> Task description:
Search the entries below for "computer", and copy each line where it appears.
*** Opening Data for review ***
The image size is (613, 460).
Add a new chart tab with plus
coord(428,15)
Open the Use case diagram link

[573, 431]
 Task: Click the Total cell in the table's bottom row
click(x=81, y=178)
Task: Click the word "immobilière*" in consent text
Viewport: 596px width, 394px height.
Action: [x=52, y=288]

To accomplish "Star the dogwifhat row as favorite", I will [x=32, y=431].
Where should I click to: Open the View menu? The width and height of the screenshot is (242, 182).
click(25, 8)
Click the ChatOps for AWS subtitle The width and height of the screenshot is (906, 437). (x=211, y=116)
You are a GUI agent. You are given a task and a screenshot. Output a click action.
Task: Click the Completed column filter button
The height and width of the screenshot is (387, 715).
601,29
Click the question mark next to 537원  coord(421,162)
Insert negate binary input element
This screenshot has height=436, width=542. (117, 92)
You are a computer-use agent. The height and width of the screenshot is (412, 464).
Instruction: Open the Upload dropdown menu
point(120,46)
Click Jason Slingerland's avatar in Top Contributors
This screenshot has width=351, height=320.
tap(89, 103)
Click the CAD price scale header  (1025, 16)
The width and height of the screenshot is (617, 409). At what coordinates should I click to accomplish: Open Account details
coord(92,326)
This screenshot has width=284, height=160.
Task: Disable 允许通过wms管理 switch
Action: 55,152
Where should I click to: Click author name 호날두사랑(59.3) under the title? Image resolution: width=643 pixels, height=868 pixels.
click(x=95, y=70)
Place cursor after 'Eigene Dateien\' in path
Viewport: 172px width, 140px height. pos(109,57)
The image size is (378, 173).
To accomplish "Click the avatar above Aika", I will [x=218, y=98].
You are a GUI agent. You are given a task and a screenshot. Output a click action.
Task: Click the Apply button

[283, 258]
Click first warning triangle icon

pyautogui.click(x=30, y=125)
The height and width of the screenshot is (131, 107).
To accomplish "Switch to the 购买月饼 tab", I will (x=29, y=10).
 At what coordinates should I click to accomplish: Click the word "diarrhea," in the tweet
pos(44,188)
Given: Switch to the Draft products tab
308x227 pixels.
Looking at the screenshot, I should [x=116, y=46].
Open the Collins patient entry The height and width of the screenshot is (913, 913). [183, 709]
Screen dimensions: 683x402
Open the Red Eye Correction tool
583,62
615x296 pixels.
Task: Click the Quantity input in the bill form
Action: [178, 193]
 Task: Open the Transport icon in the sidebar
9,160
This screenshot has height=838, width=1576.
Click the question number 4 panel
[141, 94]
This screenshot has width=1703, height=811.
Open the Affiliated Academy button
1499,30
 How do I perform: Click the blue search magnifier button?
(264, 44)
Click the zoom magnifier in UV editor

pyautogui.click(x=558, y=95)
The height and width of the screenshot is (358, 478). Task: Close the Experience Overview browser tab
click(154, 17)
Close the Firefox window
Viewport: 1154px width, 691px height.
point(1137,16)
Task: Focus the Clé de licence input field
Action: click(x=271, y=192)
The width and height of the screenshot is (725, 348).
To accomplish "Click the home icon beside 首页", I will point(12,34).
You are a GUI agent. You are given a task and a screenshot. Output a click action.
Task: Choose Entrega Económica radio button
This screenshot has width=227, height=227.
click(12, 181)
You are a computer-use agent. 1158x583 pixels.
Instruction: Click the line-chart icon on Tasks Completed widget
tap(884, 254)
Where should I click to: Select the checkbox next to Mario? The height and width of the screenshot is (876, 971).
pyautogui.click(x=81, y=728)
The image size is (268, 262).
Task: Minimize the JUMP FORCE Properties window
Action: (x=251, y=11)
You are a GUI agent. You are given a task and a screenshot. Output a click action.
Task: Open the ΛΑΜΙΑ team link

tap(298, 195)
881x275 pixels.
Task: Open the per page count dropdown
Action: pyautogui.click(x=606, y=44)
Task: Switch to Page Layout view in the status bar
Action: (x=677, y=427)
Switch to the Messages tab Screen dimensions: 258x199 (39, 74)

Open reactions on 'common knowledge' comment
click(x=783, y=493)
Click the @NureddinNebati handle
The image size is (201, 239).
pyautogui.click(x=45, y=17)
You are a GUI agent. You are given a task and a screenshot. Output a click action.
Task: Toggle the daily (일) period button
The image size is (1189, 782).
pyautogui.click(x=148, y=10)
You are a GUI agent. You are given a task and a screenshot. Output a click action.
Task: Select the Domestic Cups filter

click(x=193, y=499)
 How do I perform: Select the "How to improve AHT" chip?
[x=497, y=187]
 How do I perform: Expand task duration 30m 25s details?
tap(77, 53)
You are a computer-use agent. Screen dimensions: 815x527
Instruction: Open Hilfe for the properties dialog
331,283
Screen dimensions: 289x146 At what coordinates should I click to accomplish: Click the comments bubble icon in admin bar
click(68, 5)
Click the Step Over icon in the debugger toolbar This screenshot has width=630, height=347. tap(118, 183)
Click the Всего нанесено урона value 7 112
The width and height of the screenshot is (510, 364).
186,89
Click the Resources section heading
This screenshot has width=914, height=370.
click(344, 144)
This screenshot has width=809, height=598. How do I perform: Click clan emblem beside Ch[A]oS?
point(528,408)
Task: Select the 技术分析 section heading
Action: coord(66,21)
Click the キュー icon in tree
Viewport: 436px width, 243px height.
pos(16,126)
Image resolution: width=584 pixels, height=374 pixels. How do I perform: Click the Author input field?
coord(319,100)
*** Closing Data for review ***
> Reply:
You are a computer-use agent. The height and width of the screenshot is (412, 464).
You are a computer-use agent. 1158x583 pixels.
You are a computer-use agent. Screen dimensions: 815x527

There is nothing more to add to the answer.